Mean numbers of Eurasian collared-doves reported by all BBS and CBC surveys in North America (north of Mexico) by year. Lines drawn by locally weighted scatterplot smoothing (R procedure lowess)
Despite the generally increasing collared-dove populations, analyses revealed no evidence of adverse effects of collared-doves on any of the competing species; that is, none of the ‘ECD by competitor species’ values (reporting the proportion of sites for which the correlation between the two species was positive) was significantly below 0.5 (Table 1). On the contrary, a significant proportion of correlations between collared-doves and the competing species were positive using the CBC data and for two of the four species using the BBS data. The remaining two species in the BBS analyses exhibited no significant differences in the proportion of sites with a positive or negative relationship between collared-doves and the competing species.

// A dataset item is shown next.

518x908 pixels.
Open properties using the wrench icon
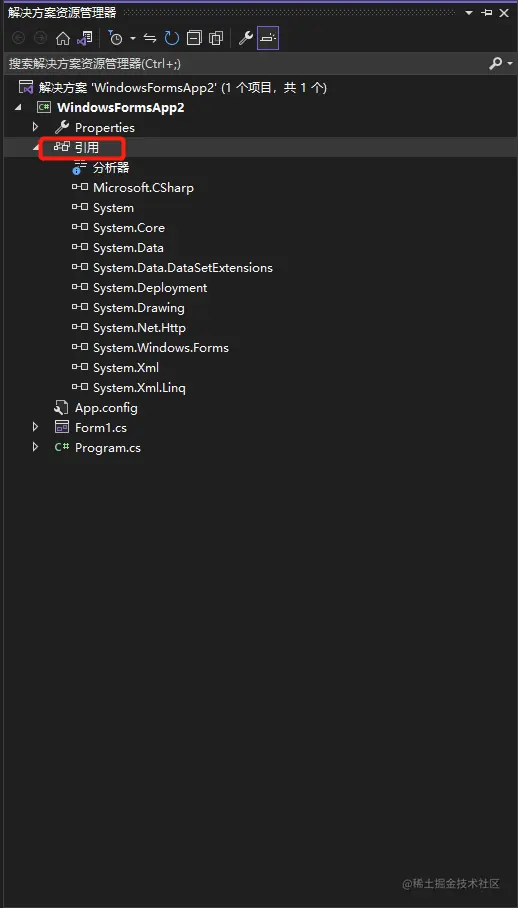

Table 2 further investigates the effects of collared-doves on populations of the competing species. BBS surveys failed to reveal any significant negative effects of either presence/absence of collared-doves or mean numbers of collared-doves on the population trends of any of the competing species. CBC analyses also revealed no significant relationships between population trends of the competing species and collared-doves, although there was a highly significant positive relationship between numbers of collared-doves and population trends of rock pigeons.
Discussion
Analyses of two different continental-wide bird survey schemes, one of which focused on the breeding season while the other focused on wintering birds, failed to reveal evidence for negative effects of collared-doves on populations of any of four species of confamilial, potential competitor species in North America. This was despite limiting analyses to sites where collared-doves were increasing, and thus where adverse effects due to competition or spread of disease were most likely to occur. On the contrary, in many cases analyses indicated that populations of the potential competitor species increased concommittantly with those of collared-doves, suggesting that the conditions favoring the increasing population trends of collared-doves were similarly favorable for the potential competitors.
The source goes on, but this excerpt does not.